Tech&Co
Vie numérique

Comment les publications Instagram et Facebook peuvent faire basculer un procès

Les juges de Nanterre ont mis à profit des photos Instagram du couple Hallyday pour trancher sur son lieu principal de résidence.

Les juges de Nanterre ont mis à profit des photos Instagram du couple Hallyday pour trancher sur son lieu principal de résidence. - PATRICK KOVARIK / AFP

Le tribunal de Nanterre s'en est remis à des publications Instagram du couple Hallyday pour trancher sur leur lieu principal de résidence. Les contenus publiés sur les réseaux sociaux deviennent progressivement des pièces à conviction.

Tout ce que vous publiez sur les réseaux sociaux pourra être retenu contre vous. Le couple Hallyday en est le dernier exemple en date. Le tribunal de Nanterre s'est appuyé sur les comptes Instagram des époux pour trancher sur leur lieu de résidence principal, comme le rapportait France Inter ce 29 mai.

Les photographies régulièrement diffusées sur leurs comptes Instagram respectifs étaient en effet bien souvent accompagnées de leur géolocalisation. "David Hallyday a ainsi produit un "tableau de géolocalisation Instagram des époux Smet de 2012 à 2017", note France Inter. "Il en ressort que le couple a passé 151 jours en France en 2015, 168 jours en 2016, et les huit derniers mois de 2017". Ce tableau, qui a fait office de preuve, a conduit les juges de Nanterre à considérer la France comme le lieu de résidence principal du couple.

Résultat: la contestation de la légitimité du testament signé par Johnny Hallyday aux Etats-Unis tombera sous le coup de la justice française, et non plus américaine. L’avocat de Laeticia Hallyday a d'ores et déjà indiqué faire appel de la décision. La Cour d’appel de Versailles devra elle aussi statuer sur l’affaire, probablement en 2020. Pour le moment, le fond du litige, à savoir la répartition de l’héritage, n’a pas été abordé.

Des preuves privilégiées

A l'heure où 35 millions de Français utilisent régulièrement Facebook, les publications diffusées sur les réseaux sociaux viennent de plus en plus régulièrement nourrir les procès et constituer des pièces à conviction. "On en voit quasi systématiquement devant les Prud'hommes, à l'occasion de litiges avec les employeurs", souligne Olivier Iteanu, avocat à la Cour d'appel de Paris et Président d'honneur de l'Internet Society France.

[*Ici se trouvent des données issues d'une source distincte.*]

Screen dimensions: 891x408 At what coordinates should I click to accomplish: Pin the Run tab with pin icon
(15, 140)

"En matière de fait juridique, tel qu'un accident, vol ou meurtre, la preuve est libre. Il est donc possible de venir prouver ce fait par tous moyens, publications sur les réseaux sociaux comprises. Depuis la réforme du droit de la preuve, en 2000, l'écrit sous forme électronique est admis en preuve au même titre que l'écrit sur support papier", complète Olivier Iteanu. Ces preuves électroniques pourront bien évidemment être contestées, si on les considère comme fausses. "Il s'agit en revanche de la première fois que je vois une telle recherche sur Instagram présentée au tribunal", conclut-il.

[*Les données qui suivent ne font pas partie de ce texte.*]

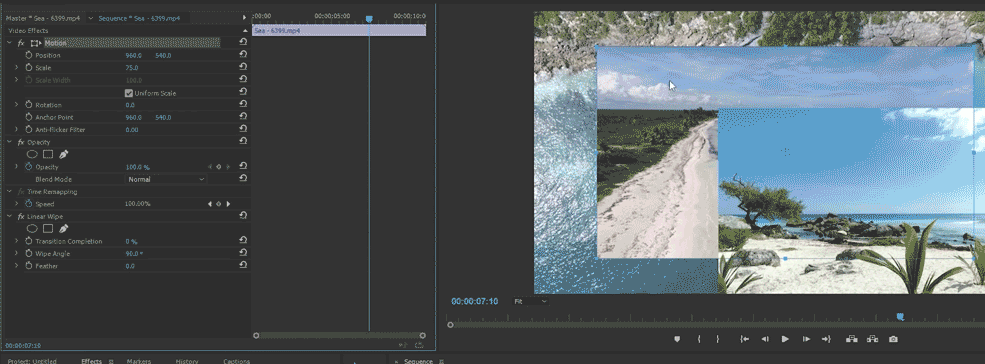Image resolution: width=985 pixels, height=364 pixels.
Task: Click the Add Marker icon
Action: [x=677, y=339]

Ainsi, dans un litige de 2011, un tribunal de Nancy en est venu à prendre en compte des photographies Facebook pour prouver qu'une mère ayant refait sa vie avec un autre homme ne devait plus bénéficier de la prestation compensatoire versée par le plaignant, son ex-mari.

Les commentaires sur Facebook peuvent également être pris en compte dans des dossiers d'attribution d'autorité parentale. Ainsi de commentaires mis à profit par la Cour d'appel de Limoges, dans un arrêt du 30 mars 2011, qui soulignaient le caractère "inconstant, inconséquent et désinvolte" ainsi que "l'immaturité et l'instabilité" d'une mère, fait savoir Thierry Vallat, avocat spécialisé en droit du numérique. Cette exploration des réseaux sociaux par les avocats vaut également aux Etats-Unis, ajoute-t-il. A Detroit, les membres d'un gang ont ainsi été confondus sur la base de publications Facebook et Instagram, ainsi que de vidéos YouTube, comme le raconte en détail Detroit News

Quelques contre-exemples existent néanmoins. Ainsi, les informations issues du compte Facebook d’un salarié et publiées auprès d'un nombre restreint de contacts ne peuvent être utilisées comme mode de preuve contre lui ou elle par l'employeur, selon un arrêt de la Cour de cassation du 20 décembre 2017. La situation serait en revanche différente si les informations avaient été accessibles publiquement.

Les réseaux sociaux sont un tel reflet de la vie quotidienne de ceux qui les détiennent que le fisc entend également y accorder une vigilance particulière. L'administration fiscale expérimente début 2019 la surveillance des comptes des contribuables sur les réseaux sociaux pour lutter contre la fraude. De quoi donner aux contrôleurs des impôts des éléments de comparaison avec les revenus officiellement déclarés par le contribuable.